Positive Content: The world of Kite is a war-free utopia. Preventing the violence of the base the game takes place in from spreading is the overarching goal of the game. A major objective in most levels is finding and saving defenseless scientists who are in peril.
If there is one expectation that I had going into this experience, it was that Kite would probably not offer an amazing storytelling experience. And in a sense I was right. The premise of the game is simple and straightforward. After years of perfecting a balance between technology and nature, humanity has produced a nearly perfect world free from war and conflict. However, as a perhaps ominous precaution, weapon bases still exist in secret. The game takes place in one such base known as Arch City, where the robots weapon systems have gone haywire and begun rampaging indiscriminately.
It is the very definition of an excuse plot. You can skip just about every moment of dialogue in the game and not feel at all lost. The controls are intuitive enough that you hardly even need to worry about reading the tutorials. And yet, if you do decide to pay attention, you find that the details the game includes are not superfluous. Rather, as living proof that even the most maligned tropes are not inherently bad, the plot justifies just about everything in the game.

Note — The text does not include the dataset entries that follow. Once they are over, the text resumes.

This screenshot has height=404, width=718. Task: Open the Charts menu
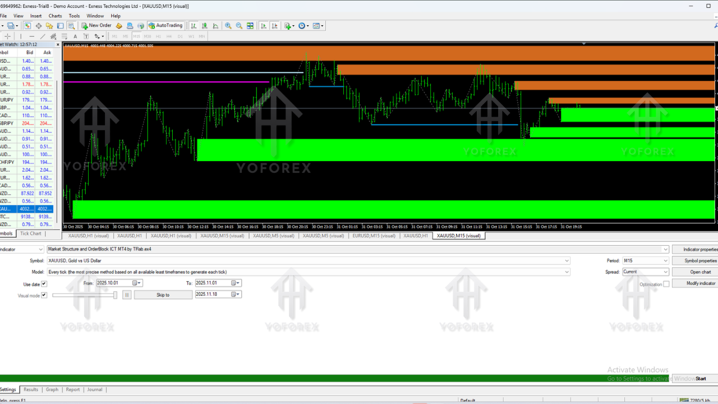tap(54, 16)
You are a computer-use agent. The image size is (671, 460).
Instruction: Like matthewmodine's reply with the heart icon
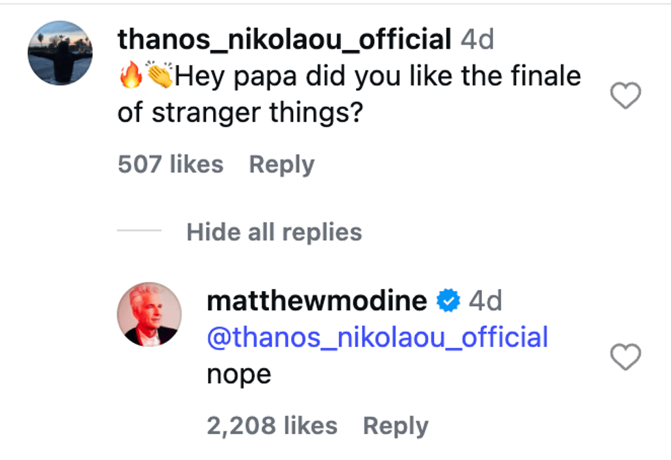tap(624, 357)
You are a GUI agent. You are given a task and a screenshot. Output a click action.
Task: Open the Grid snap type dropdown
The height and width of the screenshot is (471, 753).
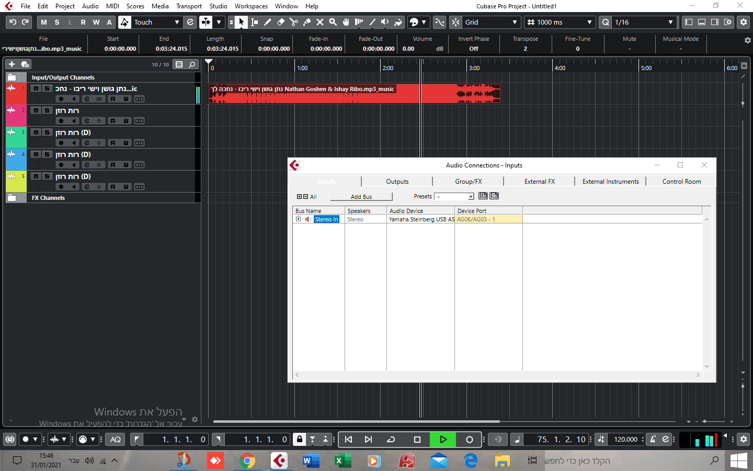click(x=491, y=22)
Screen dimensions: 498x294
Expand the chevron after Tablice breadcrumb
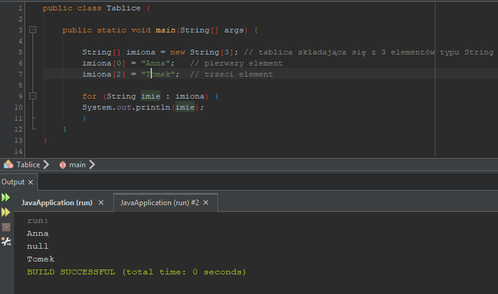[46, 165]
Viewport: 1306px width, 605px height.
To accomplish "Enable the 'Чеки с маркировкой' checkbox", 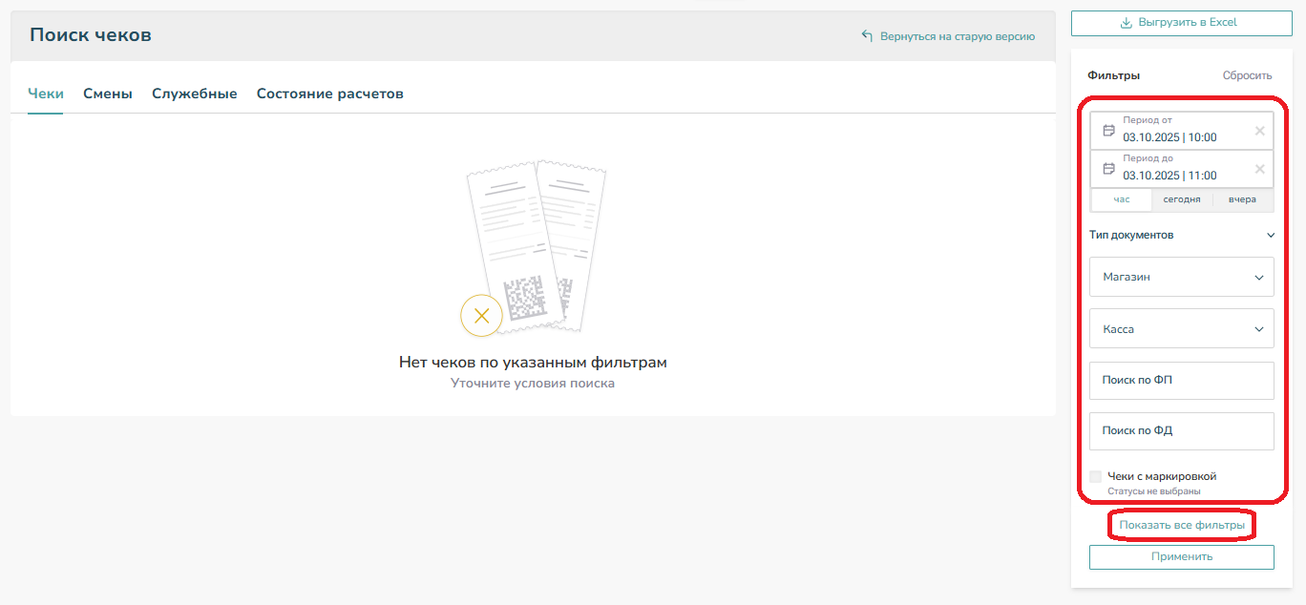I will pos(1095,476).
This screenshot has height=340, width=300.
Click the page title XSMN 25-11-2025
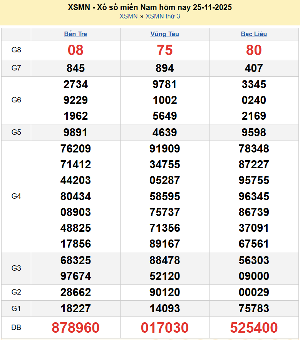pos(150,7)
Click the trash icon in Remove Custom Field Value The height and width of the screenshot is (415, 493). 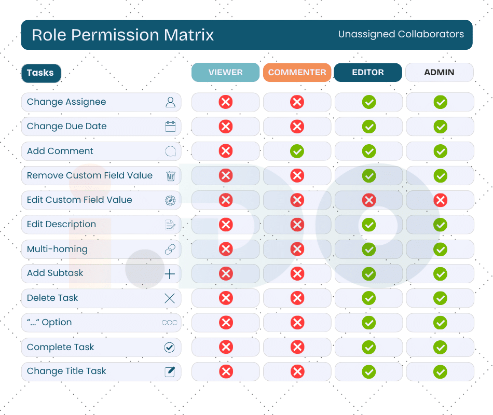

Why can you restart a level immediately after you die and only lose some of the scrap you’ve collected for it? Because your character is a remotely piloted machine that can be rebuilt with that scrap. Why can’t you get all the upgrades right away? Because the higher-end ones require you to rescue a larger team of scientists to create. It’s clear that even though they knew not to put it front and center, the developers of Lab Cat Games cared enough about the story in Kite to integrate it seamlessly into nearly every aspect of it.
The game is visually interesting, it’s retro style serving it well. As befitting a world where technology and nature are intertwined, each level has both indoor and outdoor components. There is enough variety in both to be interesting to look at, and the level of destructibility the environment can go through in response to your battles makes the world feel responsive and real despite its simple graphics. On perhaps a more personal note, I like that the protagonist is not a stereotypical “sexy female character.” Rather than slim and petite, she’s stocky and looks like she can actually pack a punch.
The gameplay is divided up into two distinct halves. Between levels, RPG-like mechanics abound. You can see your character’s equipment and parameters at a glance. You have various ways to upgrade them, from new tech produced by the scientists you rescue to a skill tree you can invest points in after leveling up. One might worry that this might slow down the gameplay, but once you’ve started a level, it all fades into the background. All that matters in a level is your mastery of the rather intuitive controls. Kite takes the best parts of action-oriented gameplay and RPG mechanics and rolls them into one; you can plan out the perfect loadout for your character, then forget all about it and let bullets fly.
Each level builds on the previous ones in difficulty and complexity. As you progress through ever-increasing waves of mechanical foes, you have objectives to reach, usually in the form of a specific set of targets to blow up. As you progress, the game adds a larger variety of objectives, and you usually must tackle them in a particular order. Learning where your targets are in a level and how best to approach them is key to getting high ranks. This theme turns each stage into a puzzle concerning how to most efficiently go through it, but the constant action makes sure it’s never a tiring one.
All of the factors above combined to turn Kite into a genuinely enjoyable experience and excellent introduction to this style of game for me. Then, the worst possible thing happened: I encountered a game breaking bug. Upon reaching Stage 9, I was greeted with a black screen. The developers informed me this stage was the largest and created some slowdown on their less-advanced test machines. But no matter what I tried I couldn’t fix it. Uninstalling and reinstalling the game did nothing, as did closing literally every other program on my computer. Despite meeting and exceeding the minimum requirements to run the game, my computer simply couldn’t get me started on this stage.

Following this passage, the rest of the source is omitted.